Le Parlement, SIRE, tout du moins autant zelé pour la Maison
de Dieu, que pour la vostre, s’oppose aux pernicieux desseins du
Cardinal, lequel se voyant poursuiuy d’assez prés ; n’estant retourné
à Paris, & ramené vostre Majesté que pour prendre vne occasion
plus fauorable à ses desseins, & au party des Monopoleurs : Que pour
esbranler les esprits des plus fermes au seruice du public : Que pour
corrompre les plus affectionnez aux interests de vostre Maiesté :
Que pour diuiser entr’eux les Officiers du Parlement, & negocier
des intelligences secrettes ; voyant la mine éuentée, ses malices découuertes,
ses desseins contredits, apres auoir attiré de Flandre, d’Italie,
& de Catalogne des troupes aux enuirons de Paris, fait distribuer
des deniers aux Officiers de guerre pour faire des recreuës, enuoyé
les ordres de tenir leurs troupes prestes au premier mandement,
fait vn fonds de quatorze millions de la despoüille de vos
troupes, & des gages de vos Officiers, pour le payement d’vne puissante
armée : en fin voyant tous ses desseins prests de reüssir, voyant
qu’il ne pouuoit voler vos finances, & y porter la derniere main : il
vous vole vous-mesme, il porte derechef la main sur vostre sacrée
personne, il enleue vostre Majesté de son lict : & pour la seconde
fois, il vous emporte à S. Germain à deux heures apres minuit,

-- 15 --

Monsieur le Prince y consent sous pretexte de recompenses imaginaires
de quelques places que l’on luy promet en droict de Souueraineté,
& dont l’on flate son ambitiõ naturelle ; Monsieur le Duc d’Orleans
ne gouste point de prime abord ce procedé, la consideration
de ce qu’il vous est par le sang le dissuade de tremper dans cét horrible
attentat, & ce vol sacrilege ; sa resistance fut grande par la connoissance
de son deuoir, & la bonté de sa nature ; mais comme il est
facile, il se laissa entraisner par la Riuiere dont il est obsede il y a tant
d’années, dont il a esté trahy tant de fois, & dont les mœurs sont aussi
corrompuës, & aussi basses que la naissance.

**Consigne de travail**. Modifiez l'extrait fourni sur tout le passage allant de « Monsieur le Prince » jusqu'à « que la naissance. » : réécrivez-le en substituant « opposition » à « resistance ».

**Extrait de données**.
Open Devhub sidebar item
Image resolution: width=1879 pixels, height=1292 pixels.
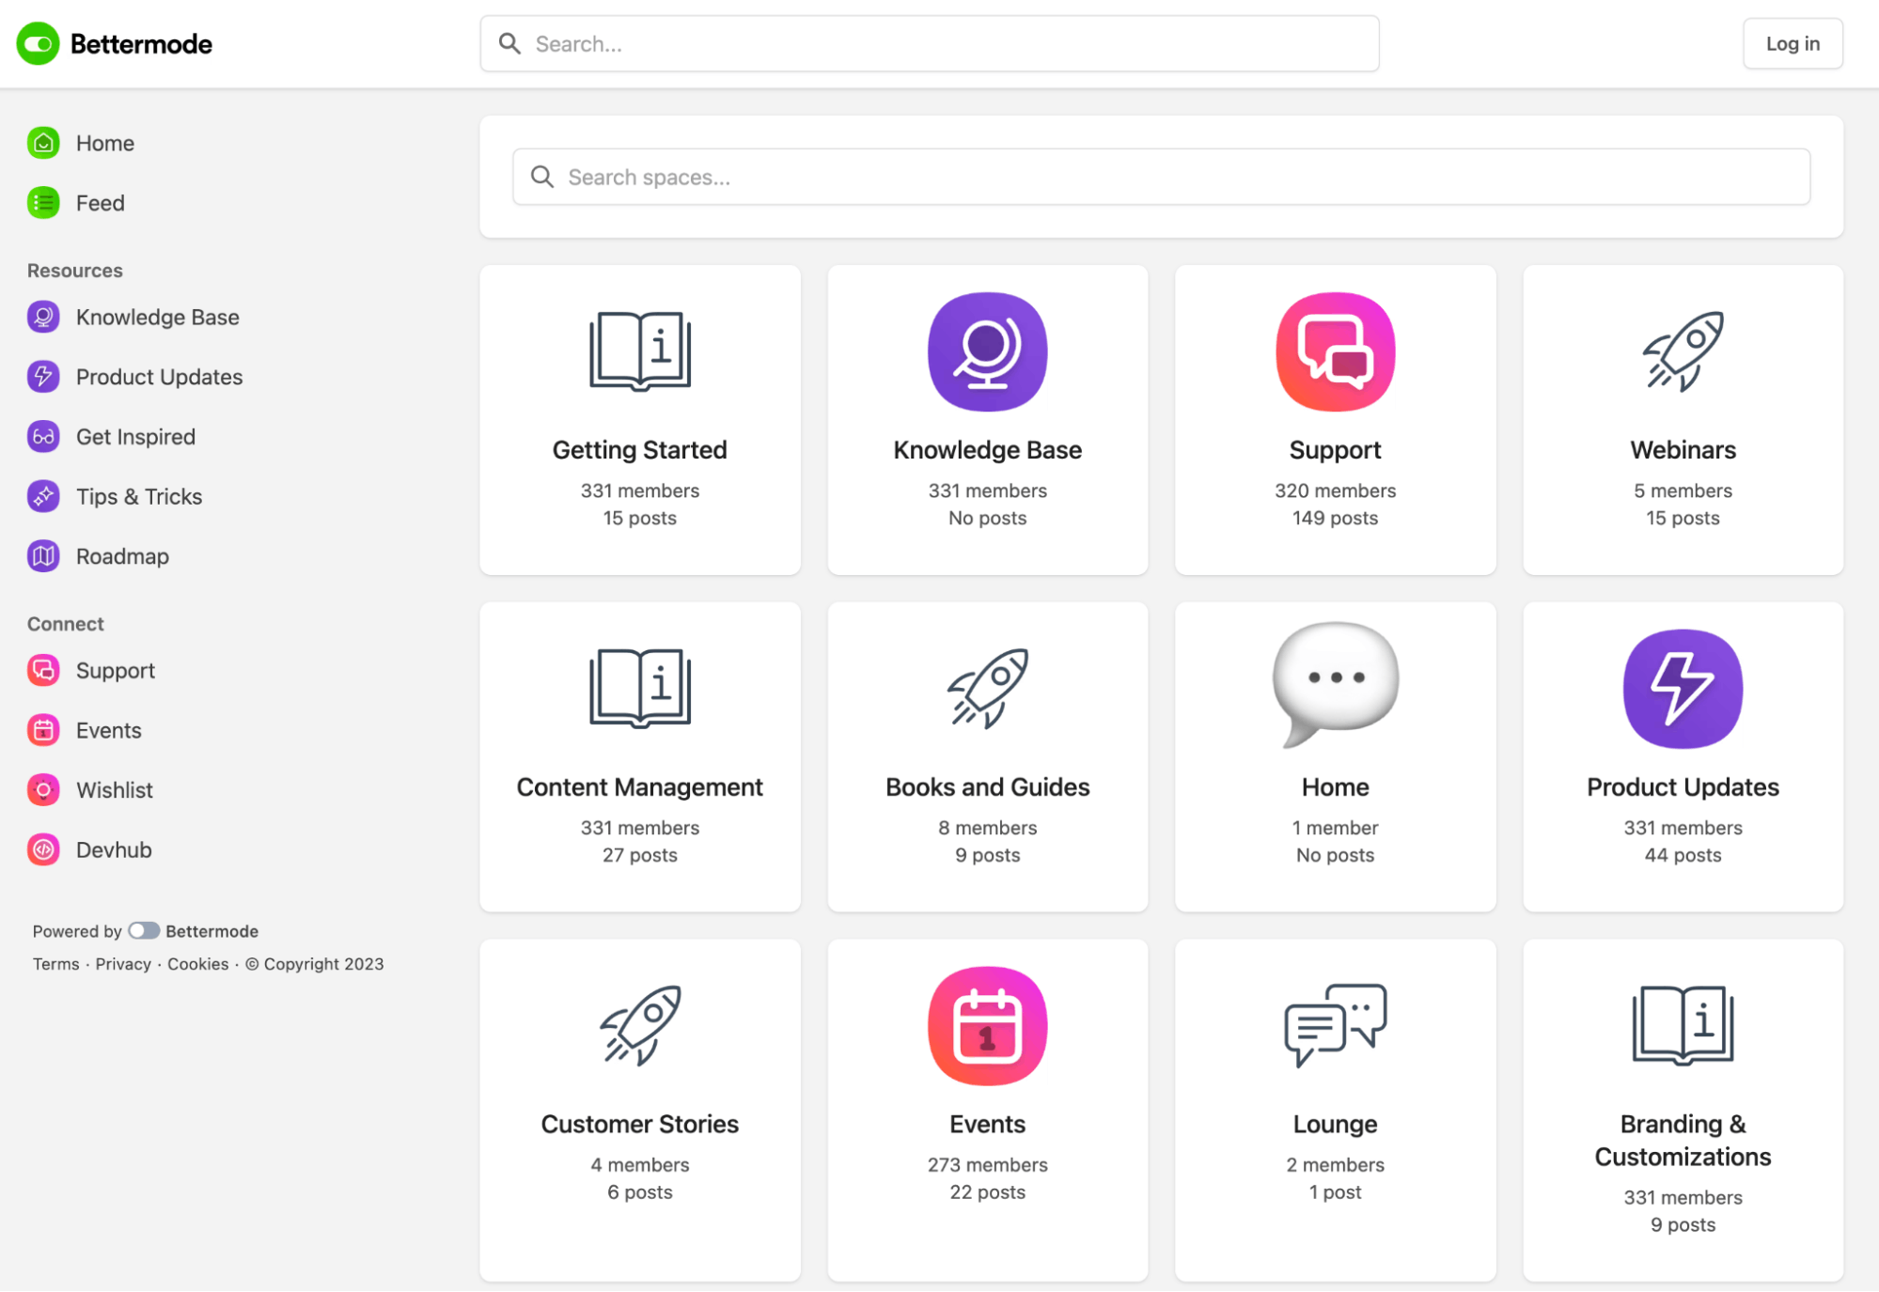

**Résultat de l'exercice**.
Monsieur le Prince y consent sous pretexte de recompenses imaginaires
de quelques places que l’on luy promet en droict de Souueraineté,
& dont l’on flate son ambitiõ naturelle ; Monsieur le Duc d’Orleans
ne gouste point de prime abord ce procedé, la consideration
de ce qu’il vous est par le sang le dissuade de tremper dans cét horrible
attentat, & ce vol sacrilege ; sa opposition fut grande par la connoissance
de son deuoir, & la bonté de sa nature ; mais comme il est
facile, il se laissa entraisner par la Riuiere dont il est obsede il y a tant
d’années, dont il a esté trahy tant de fois, & dont les mœurs sont aussi
corrompuës, & aussi basses que la naissance.